The government’s top transport advisory body is investigating a change of language in describing road carnage to “be more precise”, according to Transport Advisory Committee (TAC) head Professor Stephen Cheung.
Cheung was first introduced to the idea of semantic significance in crash reporting by a question in late June this year, when a reporter asked why government officials and press releases still referred to traffic crashes as “accidents” when many were predictable and preventable. Cheung then pledged to look into the matter.
Today, almost six months later, Cheung stated that the committee is “investigating what the right terms to use are, either traffic ‘accident’ or ‘collision’”.
“Of course if there are any ways that we can be more precise in our reporting, definitely that will be worth it,” Cheung said yesterday on the sidelines of the quarterly TAC meeting.
In May this year, the UK’s University of Westminster published new guidelines for the language used around road crashes, asserting that most reporting “portrays collisions as unavoidable, obscures the presence of certain actors or omits crucial context as to why these crashes happen and what can be done to prevent them”.
At the launch of the Road Collision Reporting Guidelines (RCRG), Professor Rachel Aldred said there was growing evidence that language can shape attitudes towards road safety and road users.
“Bad reporting can stigmatise and obscure the underlying causes of crashes, but conversely good reporting can be crucial in helping building public understanding about how we can avoid many of these deaths and serious injuries,” she said.
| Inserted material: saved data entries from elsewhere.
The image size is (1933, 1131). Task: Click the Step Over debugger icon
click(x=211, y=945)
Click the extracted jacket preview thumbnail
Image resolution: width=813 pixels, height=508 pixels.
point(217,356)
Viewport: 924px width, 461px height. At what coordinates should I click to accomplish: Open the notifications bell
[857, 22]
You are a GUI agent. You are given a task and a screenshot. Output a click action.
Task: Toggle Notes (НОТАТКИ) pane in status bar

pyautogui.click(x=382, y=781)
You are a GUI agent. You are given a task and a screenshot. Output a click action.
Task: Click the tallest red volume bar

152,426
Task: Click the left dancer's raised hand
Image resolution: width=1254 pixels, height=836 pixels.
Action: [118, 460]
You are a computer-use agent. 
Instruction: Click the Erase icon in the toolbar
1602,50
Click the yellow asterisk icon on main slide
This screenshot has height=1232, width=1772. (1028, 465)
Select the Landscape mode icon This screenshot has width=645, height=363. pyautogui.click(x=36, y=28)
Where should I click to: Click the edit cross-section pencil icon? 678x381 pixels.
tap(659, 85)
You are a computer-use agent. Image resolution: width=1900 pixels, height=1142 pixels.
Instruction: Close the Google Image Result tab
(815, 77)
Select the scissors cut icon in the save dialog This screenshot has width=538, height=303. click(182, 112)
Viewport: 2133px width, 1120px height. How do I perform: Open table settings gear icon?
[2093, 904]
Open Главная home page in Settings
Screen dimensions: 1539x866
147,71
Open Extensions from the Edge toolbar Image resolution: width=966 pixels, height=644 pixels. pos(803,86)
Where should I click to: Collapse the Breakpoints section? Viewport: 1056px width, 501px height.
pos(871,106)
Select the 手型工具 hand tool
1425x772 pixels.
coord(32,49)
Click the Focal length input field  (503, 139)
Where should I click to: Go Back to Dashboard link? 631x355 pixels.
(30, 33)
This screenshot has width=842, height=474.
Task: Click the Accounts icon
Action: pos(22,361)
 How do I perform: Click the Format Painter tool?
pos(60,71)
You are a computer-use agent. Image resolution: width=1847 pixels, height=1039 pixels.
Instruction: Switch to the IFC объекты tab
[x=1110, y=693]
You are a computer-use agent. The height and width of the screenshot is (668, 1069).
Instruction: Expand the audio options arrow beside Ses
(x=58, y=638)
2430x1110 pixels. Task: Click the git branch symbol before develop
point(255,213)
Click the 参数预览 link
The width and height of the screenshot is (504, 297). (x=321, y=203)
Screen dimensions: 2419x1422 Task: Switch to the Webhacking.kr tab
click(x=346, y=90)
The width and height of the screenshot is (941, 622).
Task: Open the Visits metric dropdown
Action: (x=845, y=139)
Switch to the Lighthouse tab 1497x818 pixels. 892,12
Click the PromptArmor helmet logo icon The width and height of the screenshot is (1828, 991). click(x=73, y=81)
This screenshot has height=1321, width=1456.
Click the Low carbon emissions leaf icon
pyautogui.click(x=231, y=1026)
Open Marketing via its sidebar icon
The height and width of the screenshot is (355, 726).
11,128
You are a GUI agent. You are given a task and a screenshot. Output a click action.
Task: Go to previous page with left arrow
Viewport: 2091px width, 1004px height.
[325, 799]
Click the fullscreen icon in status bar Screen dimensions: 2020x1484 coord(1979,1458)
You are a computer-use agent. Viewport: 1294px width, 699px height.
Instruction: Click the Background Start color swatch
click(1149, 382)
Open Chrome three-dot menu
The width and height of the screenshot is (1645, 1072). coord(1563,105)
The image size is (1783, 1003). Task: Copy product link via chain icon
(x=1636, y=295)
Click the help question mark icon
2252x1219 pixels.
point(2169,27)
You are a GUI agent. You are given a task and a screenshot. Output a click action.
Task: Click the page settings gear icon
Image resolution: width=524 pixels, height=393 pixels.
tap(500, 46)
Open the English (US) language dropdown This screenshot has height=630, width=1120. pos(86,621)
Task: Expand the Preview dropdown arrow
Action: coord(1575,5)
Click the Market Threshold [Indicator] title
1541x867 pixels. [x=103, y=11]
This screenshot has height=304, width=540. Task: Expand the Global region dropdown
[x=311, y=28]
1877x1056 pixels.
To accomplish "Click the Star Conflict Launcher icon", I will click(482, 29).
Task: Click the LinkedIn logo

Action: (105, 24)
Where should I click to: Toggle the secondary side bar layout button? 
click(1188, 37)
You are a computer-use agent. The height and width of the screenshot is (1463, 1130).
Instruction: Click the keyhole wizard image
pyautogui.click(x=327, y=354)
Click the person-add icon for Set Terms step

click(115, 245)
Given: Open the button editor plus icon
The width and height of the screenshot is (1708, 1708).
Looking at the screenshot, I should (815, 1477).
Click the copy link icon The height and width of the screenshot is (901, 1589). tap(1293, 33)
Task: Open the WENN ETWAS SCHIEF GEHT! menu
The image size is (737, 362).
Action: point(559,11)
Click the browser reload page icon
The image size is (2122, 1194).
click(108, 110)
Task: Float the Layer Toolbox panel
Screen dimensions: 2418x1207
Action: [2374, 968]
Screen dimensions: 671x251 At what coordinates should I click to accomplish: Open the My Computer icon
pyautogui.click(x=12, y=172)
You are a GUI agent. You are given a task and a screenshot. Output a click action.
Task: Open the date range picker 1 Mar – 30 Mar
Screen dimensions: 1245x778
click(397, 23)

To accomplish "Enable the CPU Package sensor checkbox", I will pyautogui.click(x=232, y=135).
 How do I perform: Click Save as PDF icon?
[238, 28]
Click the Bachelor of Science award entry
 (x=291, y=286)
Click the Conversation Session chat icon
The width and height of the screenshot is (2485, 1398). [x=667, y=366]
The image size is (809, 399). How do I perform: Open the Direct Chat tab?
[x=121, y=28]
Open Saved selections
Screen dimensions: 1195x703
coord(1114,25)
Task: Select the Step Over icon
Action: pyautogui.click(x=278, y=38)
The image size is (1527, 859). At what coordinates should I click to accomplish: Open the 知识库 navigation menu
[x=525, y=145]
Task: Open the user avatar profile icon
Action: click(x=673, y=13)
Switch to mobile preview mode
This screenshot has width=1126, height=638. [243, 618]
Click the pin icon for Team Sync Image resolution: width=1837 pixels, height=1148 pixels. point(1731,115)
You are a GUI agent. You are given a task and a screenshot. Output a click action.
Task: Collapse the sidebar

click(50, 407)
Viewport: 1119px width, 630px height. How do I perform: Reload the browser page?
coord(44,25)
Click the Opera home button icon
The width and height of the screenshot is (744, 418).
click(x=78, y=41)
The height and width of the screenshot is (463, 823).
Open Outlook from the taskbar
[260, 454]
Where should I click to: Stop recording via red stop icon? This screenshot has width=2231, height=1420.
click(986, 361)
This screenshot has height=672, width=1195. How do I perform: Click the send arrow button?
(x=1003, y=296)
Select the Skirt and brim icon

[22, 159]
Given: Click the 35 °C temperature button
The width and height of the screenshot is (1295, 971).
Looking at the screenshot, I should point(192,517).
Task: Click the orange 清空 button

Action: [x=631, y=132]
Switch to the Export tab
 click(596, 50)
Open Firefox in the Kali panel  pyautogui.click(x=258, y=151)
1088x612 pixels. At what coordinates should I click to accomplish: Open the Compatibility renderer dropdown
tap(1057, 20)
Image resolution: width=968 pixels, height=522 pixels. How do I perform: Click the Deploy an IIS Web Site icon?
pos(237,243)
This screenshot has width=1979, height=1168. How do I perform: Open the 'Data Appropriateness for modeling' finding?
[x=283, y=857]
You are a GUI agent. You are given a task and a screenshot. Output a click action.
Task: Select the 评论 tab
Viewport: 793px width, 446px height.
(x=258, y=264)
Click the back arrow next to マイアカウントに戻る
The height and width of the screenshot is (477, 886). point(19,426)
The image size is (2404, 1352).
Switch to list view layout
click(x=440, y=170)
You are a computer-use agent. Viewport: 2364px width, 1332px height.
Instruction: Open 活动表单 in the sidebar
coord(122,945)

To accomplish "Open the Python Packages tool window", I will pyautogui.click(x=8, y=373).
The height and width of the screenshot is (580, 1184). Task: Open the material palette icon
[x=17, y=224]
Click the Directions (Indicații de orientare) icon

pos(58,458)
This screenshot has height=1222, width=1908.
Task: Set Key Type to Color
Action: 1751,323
Besides avoiding the word “accident”, the RCRG recommends reporters talk about drivers, not their vehicles – so for example, when details of a crash are known, it is better to say “a driver hit a child in a pushchair” rather than “a car hit a child in a pushchair”.
Comments on the effects of language in incident reporting even appear in pop culture such as in the 2007 comedy film Hot Fuzz. The main character, a policeman, insists on a traffic crash to be called an ‘incident’ rather than an ‘accident’ as “‘accident’ implies there is nobody to blame”, obscuring the responsibility and preventability of collisions.
The word “accident” is still used in Hong Kong by default – it is included in police shorthand for road crashes such as “TAPI” (traffic accident person injured) and “TADO” (traffic accident damage only), and government press releases report of vehicles involved in “fatal traffic accidents” after having “lost control”.